Manuel María Ramírez Fortoul (Arauca, 5 May 1817 - Bogotá, 3 May 1891) was a Colombian lawyer and politician, who was President of Colombia from 22 December 1877 to 24 December 1877 as a designate, while President Aquileo Parra Gómez was away.

== Life ==
He was the son of lieutenant colonel Antonio María Ramírez and Dolores Fortoul Jaimes, cousin of Pierre Fortoul, a Frenchman who was the first in his family to emigrate to Colombia. Manuel Ramirez Fortoul went to primary school in Bogotá and Cúcuta, and then to a regional secondary school in Guanentá and afterwards studied law at the Universidad de Bartolomé.

=== Political career ===
During the time of the Republic of New Granada, he was a member of the Constitutional Convention of the Santander Department (1851) and the National Parliament (1852 - 1853).
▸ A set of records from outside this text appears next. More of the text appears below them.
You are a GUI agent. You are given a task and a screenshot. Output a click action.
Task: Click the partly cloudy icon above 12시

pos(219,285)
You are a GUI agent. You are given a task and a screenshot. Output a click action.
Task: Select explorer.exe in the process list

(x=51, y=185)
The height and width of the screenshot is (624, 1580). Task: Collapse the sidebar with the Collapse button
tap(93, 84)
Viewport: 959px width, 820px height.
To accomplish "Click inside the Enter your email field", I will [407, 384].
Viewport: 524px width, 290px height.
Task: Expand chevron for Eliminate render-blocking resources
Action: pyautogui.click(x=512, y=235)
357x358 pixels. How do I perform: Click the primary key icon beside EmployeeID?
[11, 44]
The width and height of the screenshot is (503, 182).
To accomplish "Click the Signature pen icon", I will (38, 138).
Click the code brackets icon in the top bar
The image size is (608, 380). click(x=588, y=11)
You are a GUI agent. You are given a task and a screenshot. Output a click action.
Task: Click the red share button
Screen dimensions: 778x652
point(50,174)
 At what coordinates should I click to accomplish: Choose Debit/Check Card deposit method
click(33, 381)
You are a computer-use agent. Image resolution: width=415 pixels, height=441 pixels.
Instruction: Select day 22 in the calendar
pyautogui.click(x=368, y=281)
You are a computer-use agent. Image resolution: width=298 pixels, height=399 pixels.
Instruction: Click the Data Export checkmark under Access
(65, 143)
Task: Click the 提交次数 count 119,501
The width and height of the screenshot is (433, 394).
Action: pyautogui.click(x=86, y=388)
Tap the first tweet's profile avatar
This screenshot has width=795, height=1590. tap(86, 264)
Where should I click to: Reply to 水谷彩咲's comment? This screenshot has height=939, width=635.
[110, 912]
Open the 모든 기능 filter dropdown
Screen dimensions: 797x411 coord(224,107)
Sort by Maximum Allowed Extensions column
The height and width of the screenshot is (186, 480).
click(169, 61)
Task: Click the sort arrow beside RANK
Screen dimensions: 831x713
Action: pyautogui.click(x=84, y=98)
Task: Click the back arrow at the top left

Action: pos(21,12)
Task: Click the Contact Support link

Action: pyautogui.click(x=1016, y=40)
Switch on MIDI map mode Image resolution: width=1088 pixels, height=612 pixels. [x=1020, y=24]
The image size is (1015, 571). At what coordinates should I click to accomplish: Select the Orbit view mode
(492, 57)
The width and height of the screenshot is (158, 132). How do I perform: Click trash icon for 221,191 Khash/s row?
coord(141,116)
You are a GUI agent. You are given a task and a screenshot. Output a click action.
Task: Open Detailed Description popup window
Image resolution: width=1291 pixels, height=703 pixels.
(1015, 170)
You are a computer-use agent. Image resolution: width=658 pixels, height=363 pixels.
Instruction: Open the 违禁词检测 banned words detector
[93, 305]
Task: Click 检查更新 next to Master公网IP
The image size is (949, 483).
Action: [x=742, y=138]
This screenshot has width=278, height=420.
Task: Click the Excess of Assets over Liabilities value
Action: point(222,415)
At that time he was the director of customs in Cúcuta: he went to Venezuela when he left that post. He was the attorney general of Colombia between 1 August 1877 and 15 June 1878, and while in this position, he advised the nation's leaders amidst the civil war. While President Aquileo Parra was absent putting down the uprising, Ramírez briefly became acting head of government.

== Later life ==
He returned to his work as the director of the customs house in Cúcuta and in 1885 he was appointed to be the Colombian consul in Trujillo. In 1890 he returned to Bogotá where he practiced his profession briefly before his death in 1891.

== Family ==
He married Teresa Monreal Roth in Trujillo on 19 February 1844. They had two children: Felipe and Carlos Ramírez Monreal.